__Exercises__
A) In the text on the forest carbon study, what is the highest yearly cost the economic model found for the emissions reduction?
B) Summarize the forest carbon study text in two sentences.
C) Write the next part of the forest carbon study text, picking up right after its final sentence.

## Start Provided text

Widespread forest management and protections against deforestation can help mitigate climate change – but will come with a steep cost if deployed as broadly as policymakers have discussed, new research suggests.

The study, published today in the journal Nature Communications, found that planting and protecting trees, especially in the tropics, could reduce carbon dioxide emissions by as much as 6 gigatons a year from 2025 to 2055. That reduction, the researchers’ economic model showed, would cost as much as $393 billion a year over the same time period.

“There is a significant amount of carbon that can be sequestered through forests, but these costs aren’t zero,” said Brent Sohngen, co-author of the study and a professor of environmental economics at The Ohio State University.

A 6-gigaton reduction by 2055 would amount to about 10 percent of the total reduction needed to keep the climate from warming beyond 1.5 or 2 degrees Celsius. Policymakers and scientists agree that humans worldwide need to put strategies in place that will keep the climate from warming above that threshold.

Limiting warming by that amount would not mean climate change is solved. At a 2-degree increase, for example, extreme heatwaves will become widespread, droughts would plague many urban environments around the world, and heavy rainfalls – including those from tropical storms or hurricanes – would become more commonplace. Many insects and animals would also die.

## End Provided text
## Start Recorded information

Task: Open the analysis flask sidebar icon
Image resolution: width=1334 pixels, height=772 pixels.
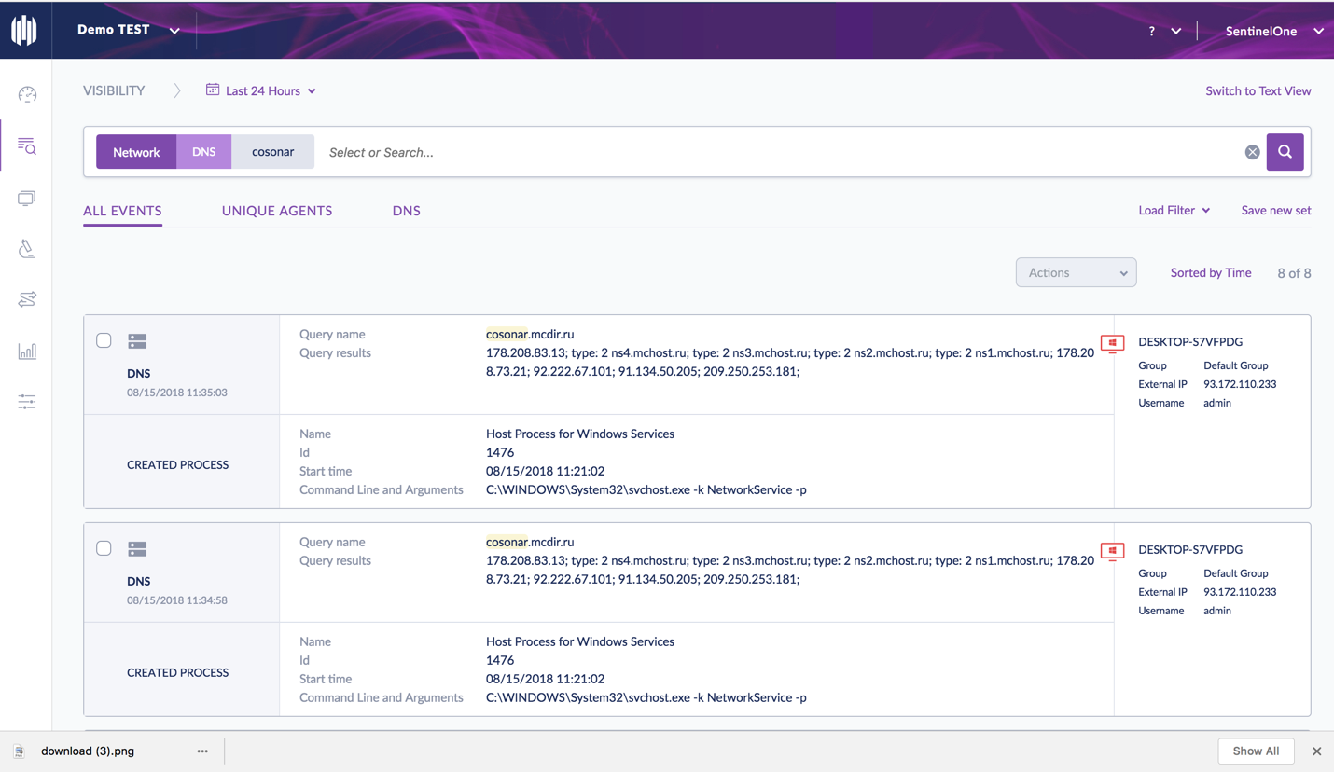Action: coord(26,249)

## End Recorded information

__Answer set__
A) As much as $393 billion a year, over the period from 2025 to 2055.

B) A study in Nature Communications found that planting and protecting trees, especially in the tropics, could cut carbon dioxide emissions by up to 6 gigatons a year from 2025 to 2055, at a cost of up to $393 billion a year. That cut would be about 10 percent of what is needed to keep warming from exceeding 1.5 or 2 degrees Celsius, a limit that still would not stop heatwaves, droughts, heavy rainfall and the loss of many insects and animals.

C)
Those levels, though, would allow for some adaptation, according to the Intergovernmental Panel on Climate Change, the United Nations body that is trying to help the world address climate change. The world is currently on pace to warm by about 4 degrees.

A number of recent studies have suggested that tree planting, management and conservation can solve a significant share of the world’s climate problem, but most studies have ignored the costs. This analysis updated the Global Timber Model, which considers potential climate change policies and the effects they would have on forest land use, management and trade. The model allowed the researchers to calculate the worldwide financial costs of sequestering carbon in the world’s forests.

The researchers found that protecting existing forests is cheaper than planting new ones, and that forest management, including changing how and when trees are harvested, provides low-cost options to store carbon in regions where timber management is an important economic activity.